▶ _YOUR TASK_:
Report every line from the material that contains the word "volume".

▶ _INPUT RECORDS_:
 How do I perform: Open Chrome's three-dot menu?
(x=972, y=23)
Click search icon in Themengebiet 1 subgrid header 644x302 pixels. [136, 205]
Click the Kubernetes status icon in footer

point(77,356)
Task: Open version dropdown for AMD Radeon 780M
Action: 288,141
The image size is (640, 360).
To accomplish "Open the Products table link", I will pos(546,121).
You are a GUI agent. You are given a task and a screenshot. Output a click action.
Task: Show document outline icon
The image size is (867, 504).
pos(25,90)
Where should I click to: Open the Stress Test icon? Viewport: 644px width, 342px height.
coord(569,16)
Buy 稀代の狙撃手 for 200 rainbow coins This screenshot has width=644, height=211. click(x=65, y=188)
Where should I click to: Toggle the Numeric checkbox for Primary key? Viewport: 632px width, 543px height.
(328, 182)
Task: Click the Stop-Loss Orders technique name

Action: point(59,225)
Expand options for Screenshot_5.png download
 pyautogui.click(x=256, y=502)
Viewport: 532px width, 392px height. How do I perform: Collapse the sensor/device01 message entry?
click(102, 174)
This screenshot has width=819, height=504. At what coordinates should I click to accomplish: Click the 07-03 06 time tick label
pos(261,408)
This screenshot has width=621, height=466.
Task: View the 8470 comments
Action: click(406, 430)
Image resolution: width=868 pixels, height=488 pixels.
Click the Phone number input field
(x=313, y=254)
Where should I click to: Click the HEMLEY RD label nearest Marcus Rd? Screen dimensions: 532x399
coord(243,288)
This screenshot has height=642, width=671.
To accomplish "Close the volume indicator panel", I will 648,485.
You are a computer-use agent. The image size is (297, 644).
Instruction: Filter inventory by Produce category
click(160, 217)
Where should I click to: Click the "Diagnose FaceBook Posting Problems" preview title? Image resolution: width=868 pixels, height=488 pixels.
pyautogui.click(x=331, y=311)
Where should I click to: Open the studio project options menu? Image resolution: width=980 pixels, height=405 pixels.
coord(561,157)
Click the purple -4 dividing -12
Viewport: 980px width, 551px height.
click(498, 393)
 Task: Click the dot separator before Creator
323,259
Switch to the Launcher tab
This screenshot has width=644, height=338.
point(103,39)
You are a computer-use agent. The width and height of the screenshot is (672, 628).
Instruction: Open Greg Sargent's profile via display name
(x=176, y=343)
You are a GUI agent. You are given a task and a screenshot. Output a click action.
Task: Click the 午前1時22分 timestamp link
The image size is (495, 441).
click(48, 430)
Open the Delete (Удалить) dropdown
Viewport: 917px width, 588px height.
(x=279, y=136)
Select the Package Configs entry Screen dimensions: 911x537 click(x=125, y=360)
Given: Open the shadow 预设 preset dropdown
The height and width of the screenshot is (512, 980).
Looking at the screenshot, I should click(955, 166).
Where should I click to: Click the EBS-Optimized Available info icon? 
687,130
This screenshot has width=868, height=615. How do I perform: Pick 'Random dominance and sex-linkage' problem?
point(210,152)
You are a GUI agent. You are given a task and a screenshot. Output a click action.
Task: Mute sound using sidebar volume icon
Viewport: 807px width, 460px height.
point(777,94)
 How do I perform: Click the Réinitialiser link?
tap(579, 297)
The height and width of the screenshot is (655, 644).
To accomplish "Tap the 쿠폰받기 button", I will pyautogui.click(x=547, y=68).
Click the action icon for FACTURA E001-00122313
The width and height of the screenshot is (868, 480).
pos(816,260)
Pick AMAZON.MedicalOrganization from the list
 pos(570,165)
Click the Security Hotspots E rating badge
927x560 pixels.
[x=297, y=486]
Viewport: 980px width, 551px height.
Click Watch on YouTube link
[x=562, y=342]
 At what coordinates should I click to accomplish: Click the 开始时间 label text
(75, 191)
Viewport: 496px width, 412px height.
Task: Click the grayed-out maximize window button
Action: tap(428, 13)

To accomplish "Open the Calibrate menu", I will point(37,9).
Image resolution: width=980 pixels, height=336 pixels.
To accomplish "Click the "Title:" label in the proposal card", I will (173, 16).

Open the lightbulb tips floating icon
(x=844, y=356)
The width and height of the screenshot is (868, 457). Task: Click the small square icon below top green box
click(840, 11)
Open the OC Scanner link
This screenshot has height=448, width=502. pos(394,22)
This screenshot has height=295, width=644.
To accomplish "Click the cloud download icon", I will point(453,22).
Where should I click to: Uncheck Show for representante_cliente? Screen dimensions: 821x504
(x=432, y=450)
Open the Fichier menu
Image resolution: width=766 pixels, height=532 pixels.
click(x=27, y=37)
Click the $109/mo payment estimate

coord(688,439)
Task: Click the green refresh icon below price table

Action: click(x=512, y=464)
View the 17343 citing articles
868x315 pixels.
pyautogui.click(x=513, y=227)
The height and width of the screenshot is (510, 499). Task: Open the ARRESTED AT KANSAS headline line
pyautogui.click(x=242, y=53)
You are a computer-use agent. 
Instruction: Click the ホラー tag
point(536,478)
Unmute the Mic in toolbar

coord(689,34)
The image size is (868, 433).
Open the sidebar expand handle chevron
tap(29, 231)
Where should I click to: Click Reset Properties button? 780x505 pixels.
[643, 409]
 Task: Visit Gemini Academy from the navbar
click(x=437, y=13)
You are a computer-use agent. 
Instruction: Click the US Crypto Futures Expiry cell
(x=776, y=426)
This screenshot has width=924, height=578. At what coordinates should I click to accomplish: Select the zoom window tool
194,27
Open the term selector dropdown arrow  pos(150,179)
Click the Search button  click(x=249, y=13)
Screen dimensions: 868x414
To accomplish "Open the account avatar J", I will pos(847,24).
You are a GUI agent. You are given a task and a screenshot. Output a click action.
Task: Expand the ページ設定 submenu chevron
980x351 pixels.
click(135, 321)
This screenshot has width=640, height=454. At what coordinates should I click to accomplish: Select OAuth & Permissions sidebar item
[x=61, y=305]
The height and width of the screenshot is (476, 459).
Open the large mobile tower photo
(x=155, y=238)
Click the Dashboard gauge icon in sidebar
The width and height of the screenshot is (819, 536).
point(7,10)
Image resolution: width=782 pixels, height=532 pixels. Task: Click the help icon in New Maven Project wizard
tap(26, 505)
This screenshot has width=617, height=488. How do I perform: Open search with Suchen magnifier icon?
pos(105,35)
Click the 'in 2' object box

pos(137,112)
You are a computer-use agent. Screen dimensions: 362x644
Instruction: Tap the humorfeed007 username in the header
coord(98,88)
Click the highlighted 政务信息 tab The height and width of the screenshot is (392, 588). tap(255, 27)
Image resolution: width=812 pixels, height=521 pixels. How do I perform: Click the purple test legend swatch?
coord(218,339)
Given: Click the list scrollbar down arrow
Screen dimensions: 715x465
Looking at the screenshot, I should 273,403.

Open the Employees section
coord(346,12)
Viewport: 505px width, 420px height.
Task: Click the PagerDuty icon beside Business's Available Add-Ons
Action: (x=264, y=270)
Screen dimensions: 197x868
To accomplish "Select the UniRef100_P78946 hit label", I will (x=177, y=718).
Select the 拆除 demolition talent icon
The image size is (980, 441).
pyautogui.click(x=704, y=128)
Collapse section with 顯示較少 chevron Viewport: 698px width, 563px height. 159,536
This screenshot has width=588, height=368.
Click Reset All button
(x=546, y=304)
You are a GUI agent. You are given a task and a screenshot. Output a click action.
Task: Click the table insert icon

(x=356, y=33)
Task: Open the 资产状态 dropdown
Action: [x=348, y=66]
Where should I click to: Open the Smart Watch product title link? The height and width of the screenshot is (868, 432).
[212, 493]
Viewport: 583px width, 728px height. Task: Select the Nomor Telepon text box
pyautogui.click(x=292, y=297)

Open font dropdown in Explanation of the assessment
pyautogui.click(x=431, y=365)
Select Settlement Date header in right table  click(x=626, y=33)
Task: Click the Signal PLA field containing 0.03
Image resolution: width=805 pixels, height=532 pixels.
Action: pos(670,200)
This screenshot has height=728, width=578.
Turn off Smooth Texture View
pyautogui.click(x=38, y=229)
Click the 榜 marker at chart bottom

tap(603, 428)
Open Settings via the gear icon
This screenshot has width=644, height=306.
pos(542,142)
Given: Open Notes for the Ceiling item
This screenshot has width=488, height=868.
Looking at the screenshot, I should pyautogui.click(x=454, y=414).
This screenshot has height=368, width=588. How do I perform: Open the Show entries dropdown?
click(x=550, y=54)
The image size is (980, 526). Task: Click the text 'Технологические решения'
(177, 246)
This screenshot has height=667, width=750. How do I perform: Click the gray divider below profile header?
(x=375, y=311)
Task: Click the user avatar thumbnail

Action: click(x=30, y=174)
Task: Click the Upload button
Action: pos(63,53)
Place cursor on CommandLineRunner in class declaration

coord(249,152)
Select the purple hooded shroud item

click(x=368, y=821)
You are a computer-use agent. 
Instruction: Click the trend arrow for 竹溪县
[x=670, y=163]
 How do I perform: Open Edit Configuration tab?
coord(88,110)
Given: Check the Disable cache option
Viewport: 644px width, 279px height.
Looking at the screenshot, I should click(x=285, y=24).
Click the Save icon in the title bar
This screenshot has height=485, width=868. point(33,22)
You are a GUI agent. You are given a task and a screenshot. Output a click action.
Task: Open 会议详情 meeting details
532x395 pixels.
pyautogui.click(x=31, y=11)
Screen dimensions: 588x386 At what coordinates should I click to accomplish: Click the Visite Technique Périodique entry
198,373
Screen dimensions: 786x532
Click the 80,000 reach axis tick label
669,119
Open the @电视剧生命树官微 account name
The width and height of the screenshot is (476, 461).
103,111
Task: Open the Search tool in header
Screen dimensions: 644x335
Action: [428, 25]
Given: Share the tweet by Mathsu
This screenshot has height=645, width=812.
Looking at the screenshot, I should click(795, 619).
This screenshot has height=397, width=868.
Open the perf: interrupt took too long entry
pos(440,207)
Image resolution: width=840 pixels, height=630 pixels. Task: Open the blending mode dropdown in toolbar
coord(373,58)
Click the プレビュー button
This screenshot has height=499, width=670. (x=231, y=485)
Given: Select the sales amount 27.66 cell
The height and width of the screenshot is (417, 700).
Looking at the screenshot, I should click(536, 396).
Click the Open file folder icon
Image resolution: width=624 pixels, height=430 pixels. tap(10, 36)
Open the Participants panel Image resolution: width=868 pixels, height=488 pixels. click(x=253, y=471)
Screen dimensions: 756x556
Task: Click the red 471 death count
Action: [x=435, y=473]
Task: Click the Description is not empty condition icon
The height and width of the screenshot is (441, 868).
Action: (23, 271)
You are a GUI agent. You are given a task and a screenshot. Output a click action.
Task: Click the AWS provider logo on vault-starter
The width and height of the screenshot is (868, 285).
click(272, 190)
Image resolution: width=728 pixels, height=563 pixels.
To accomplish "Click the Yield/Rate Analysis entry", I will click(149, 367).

▶ _EXPECTED ANSWER_:
To accomplish "Close the volume indicator panel", I will 648,485.
Task: Mute sound using sidebar volume icon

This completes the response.